In 1991 Douglas Hube and Christopher Aikman announced their discovery that 3 Vul's brightness varies. The star has been nicknamed "the Observer's Nightmare" (or its Latin free translation, "Spectatori Error Inextricabilis") by some astronomers because it is difficult to study as its orbital period is close to a year, and additionally it is pulsating with a period close to a day.
From a twenty-year spectroscopic study, Hube and Aikman established a 367-day orbital period, and noted the presence of non-radial pulsations in the primary star. From sparse photometry, the authors also established the star's light variability. They suggested that the primary is a member of the 53 Persei class of variable stars. Such stars are now collectively known by the term slowly pulsating B-type stars. Its photometric variation led to a variable star designation, as V377 Vulpeculae, but the non-reproducibility of the light curve made determination of the pulsation period elusive.

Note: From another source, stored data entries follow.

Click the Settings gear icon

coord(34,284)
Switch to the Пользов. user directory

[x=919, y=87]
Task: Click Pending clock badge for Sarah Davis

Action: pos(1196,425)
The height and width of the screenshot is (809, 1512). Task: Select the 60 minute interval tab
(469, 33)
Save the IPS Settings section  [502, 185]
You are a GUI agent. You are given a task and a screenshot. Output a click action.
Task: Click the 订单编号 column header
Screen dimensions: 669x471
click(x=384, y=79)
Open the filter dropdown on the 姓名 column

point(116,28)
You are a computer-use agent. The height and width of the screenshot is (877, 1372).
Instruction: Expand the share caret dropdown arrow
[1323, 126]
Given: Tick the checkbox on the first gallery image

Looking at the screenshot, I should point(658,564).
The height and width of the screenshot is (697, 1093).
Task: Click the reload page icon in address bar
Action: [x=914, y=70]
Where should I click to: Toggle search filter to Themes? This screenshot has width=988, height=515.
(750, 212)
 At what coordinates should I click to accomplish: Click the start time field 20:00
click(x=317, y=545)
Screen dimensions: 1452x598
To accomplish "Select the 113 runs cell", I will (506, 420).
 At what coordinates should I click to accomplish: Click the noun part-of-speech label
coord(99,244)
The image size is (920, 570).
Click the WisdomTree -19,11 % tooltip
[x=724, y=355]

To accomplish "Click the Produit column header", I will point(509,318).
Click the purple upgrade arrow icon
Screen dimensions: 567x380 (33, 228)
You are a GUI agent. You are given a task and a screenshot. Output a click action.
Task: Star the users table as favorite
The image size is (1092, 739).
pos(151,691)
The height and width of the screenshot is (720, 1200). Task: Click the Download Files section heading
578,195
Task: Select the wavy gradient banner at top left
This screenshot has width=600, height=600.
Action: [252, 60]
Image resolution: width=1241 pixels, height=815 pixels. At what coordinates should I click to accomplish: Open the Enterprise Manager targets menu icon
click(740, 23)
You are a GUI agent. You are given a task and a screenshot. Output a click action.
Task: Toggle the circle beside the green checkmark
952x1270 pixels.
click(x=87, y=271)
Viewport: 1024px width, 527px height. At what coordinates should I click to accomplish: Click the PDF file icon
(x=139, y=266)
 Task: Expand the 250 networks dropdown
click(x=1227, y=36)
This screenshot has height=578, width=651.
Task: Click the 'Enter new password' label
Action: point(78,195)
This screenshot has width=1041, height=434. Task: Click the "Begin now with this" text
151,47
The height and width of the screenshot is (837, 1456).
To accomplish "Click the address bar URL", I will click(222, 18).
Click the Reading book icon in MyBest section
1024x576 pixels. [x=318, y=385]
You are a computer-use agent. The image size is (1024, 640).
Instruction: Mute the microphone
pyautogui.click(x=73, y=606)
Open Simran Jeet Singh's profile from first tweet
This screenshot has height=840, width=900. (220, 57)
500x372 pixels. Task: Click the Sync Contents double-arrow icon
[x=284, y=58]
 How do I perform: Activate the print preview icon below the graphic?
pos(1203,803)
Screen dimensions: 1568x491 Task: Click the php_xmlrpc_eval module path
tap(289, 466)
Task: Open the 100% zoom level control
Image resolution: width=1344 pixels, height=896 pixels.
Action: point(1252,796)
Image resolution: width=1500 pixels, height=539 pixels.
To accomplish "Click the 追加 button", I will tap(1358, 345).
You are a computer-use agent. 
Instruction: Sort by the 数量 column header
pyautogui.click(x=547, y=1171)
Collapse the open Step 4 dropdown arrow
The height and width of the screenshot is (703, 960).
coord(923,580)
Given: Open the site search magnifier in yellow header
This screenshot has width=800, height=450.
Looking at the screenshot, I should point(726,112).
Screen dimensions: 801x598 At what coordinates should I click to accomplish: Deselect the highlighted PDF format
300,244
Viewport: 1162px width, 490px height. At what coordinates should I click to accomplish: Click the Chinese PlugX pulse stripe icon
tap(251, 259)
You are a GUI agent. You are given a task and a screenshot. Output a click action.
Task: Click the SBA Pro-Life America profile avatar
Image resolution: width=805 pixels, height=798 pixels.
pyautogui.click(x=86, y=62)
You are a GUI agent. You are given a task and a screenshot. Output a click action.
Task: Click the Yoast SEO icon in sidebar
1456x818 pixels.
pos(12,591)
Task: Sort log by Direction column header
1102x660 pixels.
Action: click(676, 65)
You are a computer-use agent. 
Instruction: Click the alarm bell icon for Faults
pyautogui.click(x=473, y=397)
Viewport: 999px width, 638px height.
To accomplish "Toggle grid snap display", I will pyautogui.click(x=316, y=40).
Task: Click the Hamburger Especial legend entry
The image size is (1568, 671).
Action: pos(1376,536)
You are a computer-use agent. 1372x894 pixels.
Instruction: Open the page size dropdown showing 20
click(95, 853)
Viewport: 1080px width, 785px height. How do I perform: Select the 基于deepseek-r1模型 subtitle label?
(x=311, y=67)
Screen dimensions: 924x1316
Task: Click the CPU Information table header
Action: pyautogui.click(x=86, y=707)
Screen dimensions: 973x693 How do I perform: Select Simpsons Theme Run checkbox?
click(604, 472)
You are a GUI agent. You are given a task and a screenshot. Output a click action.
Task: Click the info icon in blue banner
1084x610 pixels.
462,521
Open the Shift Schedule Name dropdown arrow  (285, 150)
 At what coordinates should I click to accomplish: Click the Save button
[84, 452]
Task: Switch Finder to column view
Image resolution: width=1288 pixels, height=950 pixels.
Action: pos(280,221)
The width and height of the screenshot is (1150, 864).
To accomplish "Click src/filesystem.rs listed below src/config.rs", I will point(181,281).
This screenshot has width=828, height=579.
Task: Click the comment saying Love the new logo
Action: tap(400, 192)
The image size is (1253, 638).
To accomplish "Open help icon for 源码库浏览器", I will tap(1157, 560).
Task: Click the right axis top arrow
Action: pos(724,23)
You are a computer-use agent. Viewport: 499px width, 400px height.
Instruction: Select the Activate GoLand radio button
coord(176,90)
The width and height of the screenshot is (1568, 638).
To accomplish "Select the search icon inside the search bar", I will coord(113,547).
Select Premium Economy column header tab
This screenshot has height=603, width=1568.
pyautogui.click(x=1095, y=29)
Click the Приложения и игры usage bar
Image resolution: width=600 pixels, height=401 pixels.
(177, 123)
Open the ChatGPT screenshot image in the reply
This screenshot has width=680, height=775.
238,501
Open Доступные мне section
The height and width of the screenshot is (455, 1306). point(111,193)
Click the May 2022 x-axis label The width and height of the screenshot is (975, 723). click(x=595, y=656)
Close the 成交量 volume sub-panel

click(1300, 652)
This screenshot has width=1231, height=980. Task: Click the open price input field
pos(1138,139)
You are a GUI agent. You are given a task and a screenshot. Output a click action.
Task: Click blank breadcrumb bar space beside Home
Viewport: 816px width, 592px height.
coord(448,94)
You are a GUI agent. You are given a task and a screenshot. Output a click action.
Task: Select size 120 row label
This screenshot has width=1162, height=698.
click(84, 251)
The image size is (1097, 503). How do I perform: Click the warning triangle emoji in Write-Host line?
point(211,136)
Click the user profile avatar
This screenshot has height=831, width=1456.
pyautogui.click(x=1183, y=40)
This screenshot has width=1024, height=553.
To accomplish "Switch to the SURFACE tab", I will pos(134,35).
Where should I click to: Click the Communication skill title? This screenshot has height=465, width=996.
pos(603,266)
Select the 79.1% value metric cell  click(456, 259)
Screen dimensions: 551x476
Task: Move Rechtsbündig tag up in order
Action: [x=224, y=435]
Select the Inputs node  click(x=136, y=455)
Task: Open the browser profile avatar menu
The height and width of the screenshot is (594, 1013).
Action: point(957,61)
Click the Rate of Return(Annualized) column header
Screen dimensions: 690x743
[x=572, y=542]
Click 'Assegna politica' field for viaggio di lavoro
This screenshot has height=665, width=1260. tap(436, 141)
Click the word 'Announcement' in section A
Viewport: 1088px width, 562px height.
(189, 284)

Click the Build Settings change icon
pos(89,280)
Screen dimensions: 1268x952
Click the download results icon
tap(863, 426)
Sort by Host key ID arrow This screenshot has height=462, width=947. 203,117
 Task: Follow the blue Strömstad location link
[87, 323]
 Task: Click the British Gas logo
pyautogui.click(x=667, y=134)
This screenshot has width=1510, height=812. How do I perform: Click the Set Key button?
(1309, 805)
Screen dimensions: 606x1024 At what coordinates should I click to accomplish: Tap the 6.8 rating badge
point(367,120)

Continuous monitoring of the star by the Transiting Exoplanet Survey Satellite has revealed a beat-period phenomenon in the light curve, which causes the luminosity variations to fluctuate in amplitude. The pulsations are non-radial, that is, the star's photosphere varies in shape rather than volume; different parts of the star are expanding and contracting simultaneously. These gravity waves, or g-mode waves, can be indicative of the interior structure of the star.

The primary member, designated component A, is a most likely a B-type main-sequence star with a stellar classification of B7V. The star has 4.16 times the mass of the Sun and is radiating 286 times the Sun's luminosity from its photosphere at an effective temperature of 14,343 K. The secondary has an estimated 0.6–1.1 solar masses.